§ TEKS HALAMAN
Mohon tunggu...
Firdausia Hadi
Firdausia Hadi Mohon Tunggu... -

Selanjutnya

Tutup

Lyfe

Edukasi Pesantren Ala Militer

15 Februari 2018   19:35 Diperbarui: 15 Februari 2018   19:46 479
+
Laporkan Konten
Laporkan Akun
Kompasiana adalah platform blog. Konten ini menjadi tanggung jawab bloger dan tidak mewakili pandangan redaksi Kompas.
Lihat foto
Gaya Hidup. Sumber ilustrasi: FREEPIK/Rawpixel

Harus dipahami pesantren saat ini, berbeda dengan pesantren dahulu. Jika dahulu pesantren dikenal sebagai pendidikan yang identik dengan kitab-kitab agama, kitab tata bahasa (nawu, sharaf, imriti), kitab tata cara beradab (ta'lim mu ta'alim) dan masih banyak lainnya. selain itu, para santri juga memiliki corak khusus dalam berpakaian, yaitu santriwan identik dengan sarung dan kopyahnya dan santriwati identik dengan rok panjang, baju panjang dan kerudung persegi empat.

Metode dan corak pesantren dahulu lambat laun berubah sedikit demi sedikit mengikuti jaman. Pesantren modern adalah adaptasi pesantren tradisional dengan tidak mengindahkan corak pensatren dahulu. Perbedaan dapat terlihat dan metode dan corak pesantren saat ini, bila dahulu pensatren kebanyakan tidak menawarkan pendidikan formal (pelajaran umum seperti Matematika, Ilmu Pengetahuan Alam, Ilmu Pengetahuan Sosial, Pendidikan Kewarganegaraan dan lainnya), maka pesantren modern menawarkannya.

CORAK PENDIDIKAN

Pesantren sebagai lembaga pendidikan non-formal memiliki corak khas yang membedakannya denga lembaga lainnya. Kekhasan ini nampak pada sistem yang gradasi, pemilihan materi pelajaran, buku acuan, pembagian waktu pelajaran dan kegiatan edukasi lainnya. Meskipun demikian bukan berarti pendidikan pesantren bersifat chose tanpa bentuk. Secara substansial pensantren memiliki kriteria, yang dapat mengekslusikan bentuk lembaga pendidikan, materi pembelajaran baku, sumber acuan pelajaran yang diakui, sistem pengajaran dan pembelajaran.

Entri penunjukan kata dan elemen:
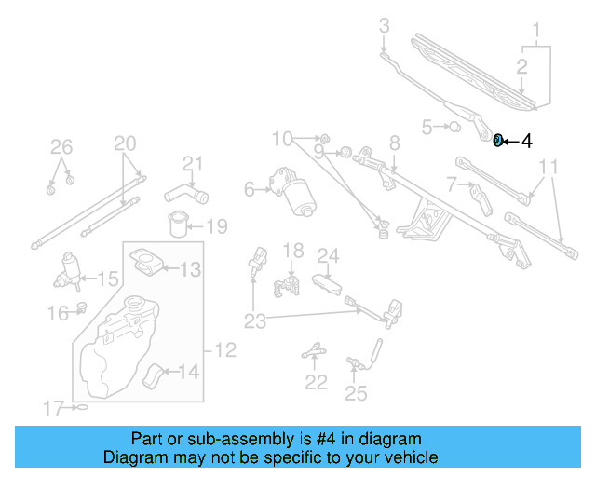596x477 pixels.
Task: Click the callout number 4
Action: click(x=526, y=142)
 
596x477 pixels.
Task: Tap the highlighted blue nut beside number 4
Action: click(x=498, y=141)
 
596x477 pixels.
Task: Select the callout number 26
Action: click(x=61, y=146)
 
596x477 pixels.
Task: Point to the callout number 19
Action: click(x=216, y=226)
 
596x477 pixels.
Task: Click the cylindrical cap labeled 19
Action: click(x=177, y=225)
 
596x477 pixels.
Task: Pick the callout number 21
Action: click(x=192, y=165)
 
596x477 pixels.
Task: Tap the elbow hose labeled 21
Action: click(x=184, y=194)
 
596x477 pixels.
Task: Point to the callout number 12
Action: click(x=226, y=351)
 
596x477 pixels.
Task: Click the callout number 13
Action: click(x=190, y=270)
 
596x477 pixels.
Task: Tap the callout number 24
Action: click(x=328, y=255)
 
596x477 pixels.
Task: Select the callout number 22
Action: click(x=317, y=382)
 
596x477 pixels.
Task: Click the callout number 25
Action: click(x=356, y=393)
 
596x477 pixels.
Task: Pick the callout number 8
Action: click(x=394, y=143)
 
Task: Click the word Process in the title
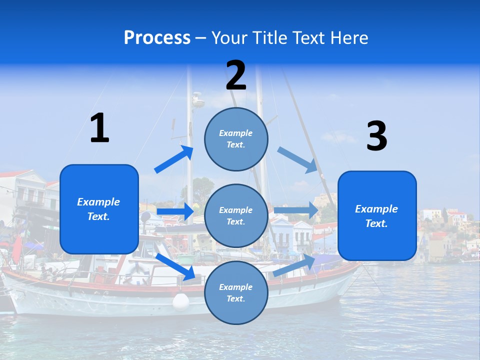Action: (157, 38)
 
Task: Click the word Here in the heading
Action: (348, 38)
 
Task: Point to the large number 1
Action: (100, 128)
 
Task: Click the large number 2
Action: (236, 76)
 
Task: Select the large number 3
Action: (376, 136)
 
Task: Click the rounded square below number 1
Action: (99, 209)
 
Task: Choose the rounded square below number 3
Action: (377, 216)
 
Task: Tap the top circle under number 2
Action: (236, 139)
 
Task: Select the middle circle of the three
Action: (236, 216)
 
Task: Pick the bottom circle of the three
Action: (236, 292)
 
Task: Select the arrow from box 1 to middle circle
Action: (175, 212)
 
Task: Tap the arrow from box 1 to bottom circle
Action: (176, 266)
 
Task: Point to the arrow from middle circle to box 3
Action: (296, 210)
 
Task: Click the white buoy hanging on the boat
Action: (181, 302)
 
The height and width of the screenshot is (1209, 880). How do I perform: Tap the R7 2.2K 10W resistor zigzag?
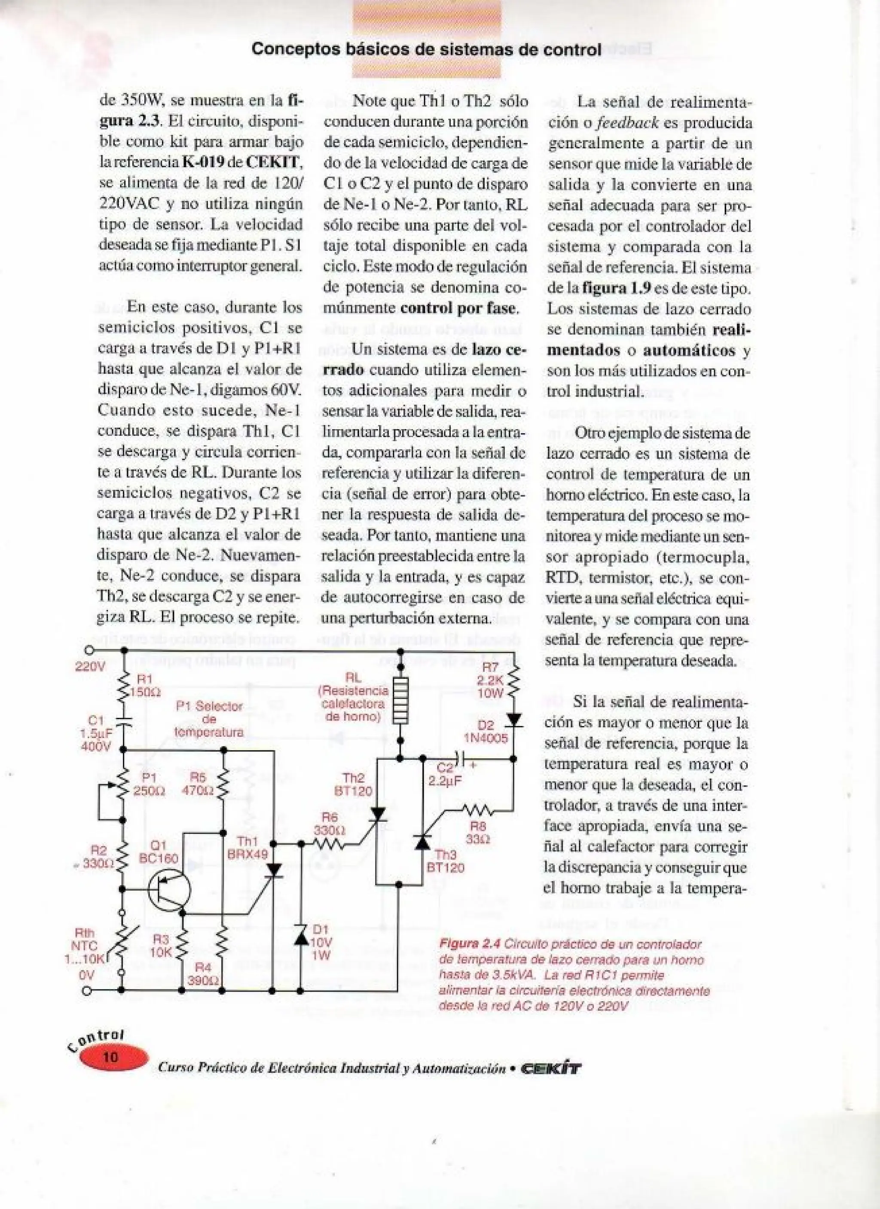[513, 684]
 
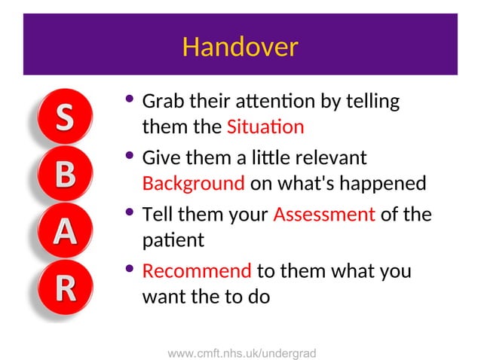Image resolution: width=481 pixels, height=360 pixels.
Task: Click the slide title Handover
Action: [x=240, y=47]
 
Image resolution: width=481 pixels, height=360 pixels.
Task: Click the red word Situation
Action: [x=265, y=127]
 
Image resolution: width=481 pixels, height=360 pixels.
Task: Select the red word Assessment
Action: [x=324, y=215]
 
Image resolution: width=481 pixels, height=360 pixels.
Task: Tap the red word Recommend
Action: [x=197, y=271]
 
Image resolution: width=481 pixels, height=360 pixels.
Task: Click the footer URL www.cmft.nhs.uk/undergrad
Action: [x=241, y=352]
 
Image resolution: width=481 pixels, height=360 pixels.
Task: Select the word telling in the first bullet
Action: [x=373, y=101]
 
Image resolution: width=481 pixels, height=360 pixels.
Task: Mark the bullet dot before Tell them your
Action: [x=130, y=213]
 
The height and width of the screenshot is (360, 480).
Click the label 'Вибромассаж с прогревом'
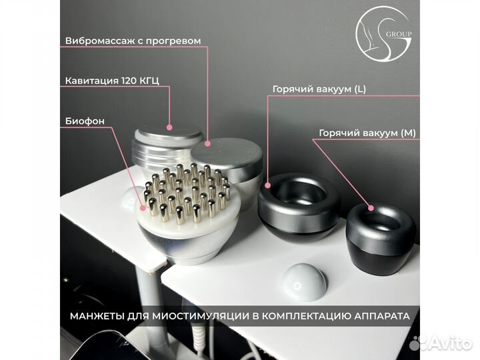point(133,41)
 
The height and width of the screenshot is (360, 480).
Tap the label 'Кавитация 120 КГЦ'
point(112,81)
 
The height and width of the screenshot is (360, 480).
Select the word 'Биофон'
point(85,121)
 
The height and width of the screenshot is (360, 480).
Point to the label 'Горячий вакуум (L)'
point(319,89)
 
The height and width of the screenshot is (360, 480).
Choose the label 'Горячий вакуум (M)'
point(367,133)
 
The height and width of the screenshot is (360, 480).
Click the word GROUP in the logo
point(399,34)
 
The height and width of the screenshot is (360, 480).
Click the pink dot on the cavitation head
point(169,127)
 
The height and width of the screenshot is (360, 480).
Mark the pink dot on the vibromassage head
point(208,143)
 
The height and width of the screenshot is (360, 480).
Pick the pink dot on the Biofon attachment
point(143,208)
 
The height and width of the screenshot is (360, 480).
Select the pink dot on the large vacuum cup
point(268,185)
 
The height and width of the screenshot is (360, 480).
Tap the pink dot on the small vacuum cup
point(371,208)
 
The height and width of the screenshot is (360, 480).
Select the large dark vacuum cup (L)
point(299,209)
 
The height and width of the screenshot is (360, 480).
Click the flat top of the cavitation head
point(169,135)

§ SOAL LATIHAN
1. Tulis ulang hanya bagian daftar dari awal sampai baris yang memuat "Action: click(x=192, y=165)" (termasuk baris itu), dengan menukar "callout" menjadi "marker" tanpa mengubah hal lain. Jangan sertakan gambar dalam jawaban.
2. Teruskan artikel tentang pesantren mulai dari kalimat sesudah kalimat terakhirnya.
Artikel tentang pesantren dan daftar tersebut merupakan dua bahan yang terpisah.

§ JAWABAN TIAP SOAL
1.
596x477 pixels.
Task: Click the marker number 4
Action: click(x=526, y=142)
 
596x477 pixels.
Task: Tap the highlighted blue nut beside number 4
Action: click(x=498, y=141)
 
596x477 pixels.
Task: Select the marker number 26
Action: click(x=61, y=146)
 
596x477 pixels.
Task: Point to the marker number 19
Action: click(x=216, y=226)
 
596x477 pixels.
Task: Click the cylindrical cap labeled 19
Action: click(x=177, y=225)
 
596x477 pixels.
Task: Pick the marker number 21
Action: click(x=192, y=165)

2.
Model pembelajaran pesantren secara tradisional selalu mengedepankan agama dan nilai-nilai moral kepada para santrinya. Tradisi yang familiar disebut wetonan, sorongan, mentoring, dan setoran hafalan. Wetonan disini merupakan tradisi pembelajaran yang dilakukan secara klasikal, yaitu Kiai atau ustadzah/ ustadz menyampaikan secara langsung materi-materi pembelajaran. 

Sedangkan sorongan dilakukan tatkala santri ingin mendalami suatu kitab tertentu. Monitrong berarti meberikan pembelajaran tambahan kepada santri yang masih belum menguasai betul materi, namun ini hanya dilakukan antar santri. Dan yang terakhir, model pembelajaran dengan metode hafalan, dalam hampir semua materi keagamaan di pesantren dilakukan dengan metode hafalan. Misalkan menghafal ayat-ayat al-Quran, Hadist, mohfudhot, balaqahdan masih banyak lainnya.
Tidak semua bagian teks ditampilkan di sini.